Purpose: This study aimed to investigate the roles played by vitreous-derived cells in the pathogenesis of vitreoretinal vascular diseases.
Methods: The vitreous was removed from porcine eyes and small pieces were cultured from which vitreous-derived cells were isolated. Polymerase chain reaction and ELISA were performed to determine the expression of vascular endothelial growth factor (VEGF) and interleukin 6 (IL-6) at the mRNA and protein levels, respectively. The viability of human retinal endothelial cells (HRECs) exposed to vitreous-derived cells was assessed by MTT assay.

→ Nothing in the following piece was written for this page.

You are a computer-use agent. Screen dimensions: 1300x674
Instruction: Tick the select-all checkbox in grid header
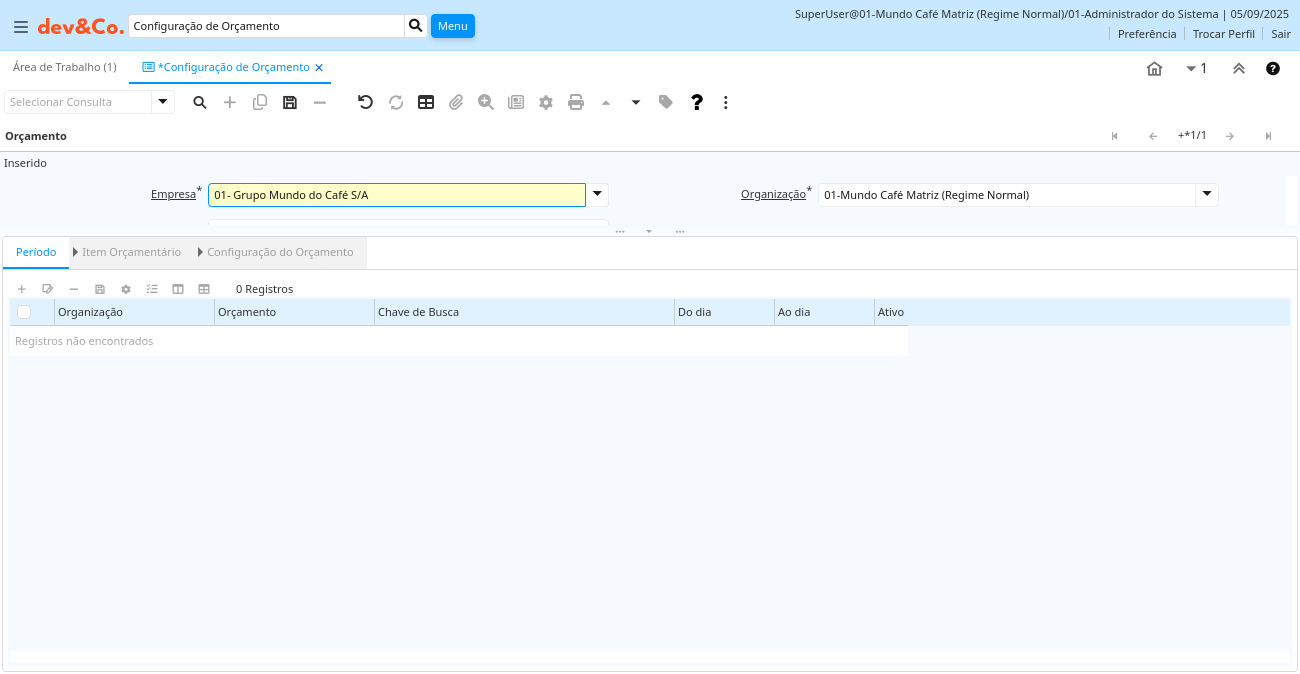24,312
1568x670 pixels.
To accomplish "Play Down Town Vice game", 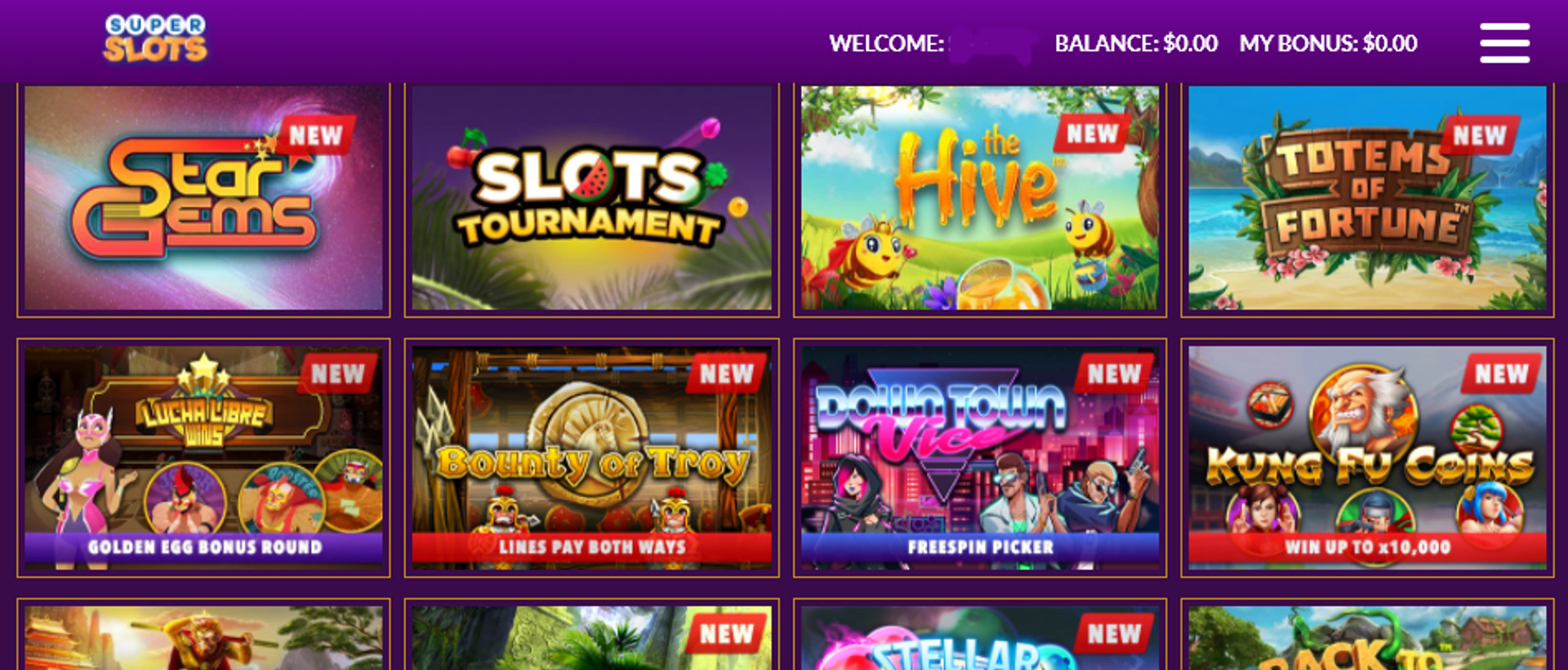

Results: Expression of the mRNA and protein of VEGF and IL-6 was increased by exposing the porcine vitreous-derived cells (PVDCs) to interleukin-1alpha (IL-1alpha), interleukin-1beta (IL-1beta) and tumour necrosis factor alpha (TNFalpha), but not to VEGF or IL-6. The percentage of living human vascular endothelial cells was increased by including VEGF and IL-6 in the culture media. The viability of HRECs was affected by co-culturing them with PVDCs that had been exposed to IL-1alpha, IL-1beta, IL-6, TNFalpha and VEGF.
Conclusions: Porcine vitreous-derived cells are stimulated by IL-1alpha, IL-1beta and TNFalpha, and produce VEGF and IL-6, which then enhance the proliferation of vascular endothelial cells. This network, including the cytokines and different types of cells, may contribute to the pathogenesis of proliferative vitreoretinal diseases.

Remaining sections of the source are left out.